Ray's Garden Rows: New Year's resolution to retrace tracks

Wisconsin State Farmer

With the start of a new year, there's a tradition — not always carried out — of making resolutions on what one hopes to do or change in his or her life.

For this year, I'm resolving to spend some time during the summer checking on the fate of wild raspberries at locations where my dad and some of my brothers picked the berries decades ago. I fear that no plants have survived during those many years but at least I'd like to find out.

Along the railroad

The main setting I intend to explore again is along the right of way of the railroad that bisected land on our family's farm. There were black raspberry patches at a couple of spots along the fences of the adjacent fields. A few wild grapes and chokecherries also grew there.

Black raspberries were ripe in late June and July — an ideal time because it was after the planting of crops and the harvesting of the first cutting of hay and before the grain harvest began. The picking trips about twice a week served as a small scale family outing.

At the far end of the railroad right of way along our land were blackberries, which ripened in August. Dad loved to pick them but he was very upset when, by late July or early August, a railroad crew sprayed herbicide to control the growth of thistles, burdock and other weeds. This also killed the blackberries which were due to ripen soon.


Black raspberries rarely are found in the fresh or frozen fruit department of a supermarket. When you plant your own, they begin to produce fresh fruit the second year after planting.

Crossing the river

In addition to the trek along the railroad, another raspberry picking destination required a walk across the Manitowoc River at a spot where, long ago, someone had placed stones that enabled a crossing when the water flow was low, as was typically the case in early summer. Technically, this was trespassing but it was done at time when people tended to be less sensitive about that.

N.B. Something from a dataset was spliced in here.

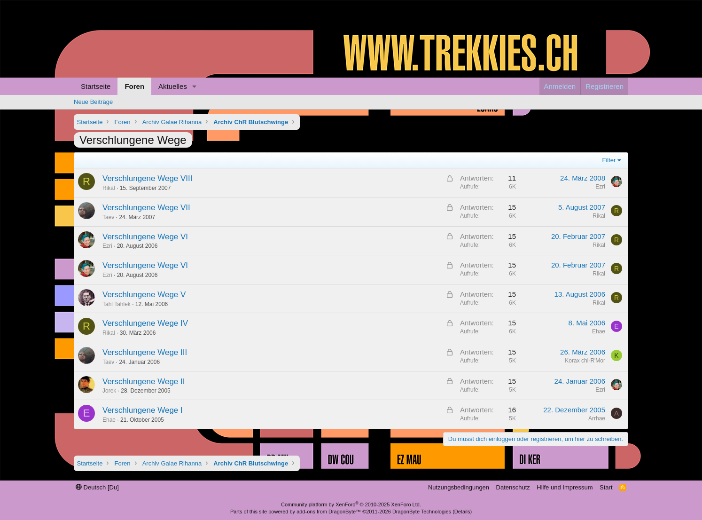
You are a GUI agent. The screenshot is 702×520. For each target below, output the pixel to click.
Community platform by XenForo (351, 504)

On the opposite side of the river was a woodlot in which a corridor was created a few years earlier for an electric power line — the same one that placed a few poles on our farmland. Removing the large trees from that portion of the woods apparently paved the way for the growth of the raspberries, which included a few yellow and purple berry plants.

Adjacent to the power line corridor was a large meadow which had raspberries along its fences. I know there aren't any raspberries there today because the space has been turned into a residential subdivision.

Black cap berries

It's been only in the past year that I've heard of “black cap” raspberries. This might be only a matter of terminology.

A friend indicates that he has, or at least had, black cap berries in the back woods on his farm. At about the same time, an elderly farm woman told me she was also familiar with the term.

Since I haven't seen the berries they're referring to, I hope to learn more this year by taking a walk with my friend to show me what he's referring to – if there are still any plants.

Braving brambles

The online entries about raspberries acknowledge that there are overlaps in the terminology along with an indication that the black cap canes are “brambles,” which is certainly what the familiar black raspberry canes are. Along with the photos which suggest that the traditional blackberries resemble the shape of a cap, I think I haven't missed anything.

What's still a bit puzzling, however, is that two people I've discussed black caps with describe that berries as being lengthy rather than round.

Maybe that alone will be reason enough for me to resolve to complete a walk down memory lane and search for something new besides.